C’est pourquoi, l’organisation à laquelle j’appartiens Initiatives pour le Désarmement Nucléaire présente ou soutient plusieurs mesures qui auraient pour effet à court terme de réduire le danger de guerre nucléaire, à moyen terme d’empêcher la prolifération des armes nucléaires et à long terme de les éliminer dans un processus multilatéral, progressif et contrôlé.

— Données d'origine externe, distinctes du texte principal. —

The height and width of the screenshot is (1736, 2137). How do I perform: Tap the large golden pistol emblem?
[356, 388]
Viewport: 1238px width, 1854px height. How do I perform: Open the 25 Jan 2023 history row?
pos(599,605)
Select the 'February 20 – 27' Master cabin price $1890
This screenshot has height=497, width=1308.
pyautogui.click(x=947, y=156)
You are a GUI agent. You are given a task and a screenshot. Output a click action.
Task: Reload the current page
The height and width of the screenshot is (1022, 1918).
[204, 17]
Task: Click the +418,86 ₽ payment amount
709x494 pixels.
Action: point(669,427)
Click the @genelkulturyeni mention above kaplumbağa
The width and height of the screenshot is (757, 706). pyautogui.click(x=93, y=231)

Ces mesures sont au nombre de 12 mais il serait trop long, dans le cadre de mon intervention, de les énumérer toutes. Aussi je vais les résumer en cinq points :
1. Procéder à de nouvelles réductions unilatérales d’armes nucléaires
2. Réduire le rôle attribué aux armes nucléaires dans les politiques de sécurité
3. Diminuer au niveau le plus bas possible le niveau d’alerte des forces nucléaires
4. Engager un processus de médiation entre États-Unis et Russie pour obtenir le retrait des armes nucléaires tactiques américaines déployées en Europe en échange du retrait total des armes nucléaires tactiques russes d’Europe
5. Adhérez au mécanisme prévu par le traité d’interdiction des armes nucléaires
La liste complète des mesures préconisées par notre association est bien entendu plus détaillée.
Conclusion
En conclusion, le désarmement nucléaire doit s’inscrire dans une vision globale de la sécurité. Cette vision doit prendre en compte les nouveaux enjeux de sécurité auxquels notre monde doit faire face.
Dans un contexte géostratégique devenu instable et menaçant, le combat pour la paix que toutes et tous nous livrons est plus que jamais nécessaire et urgent.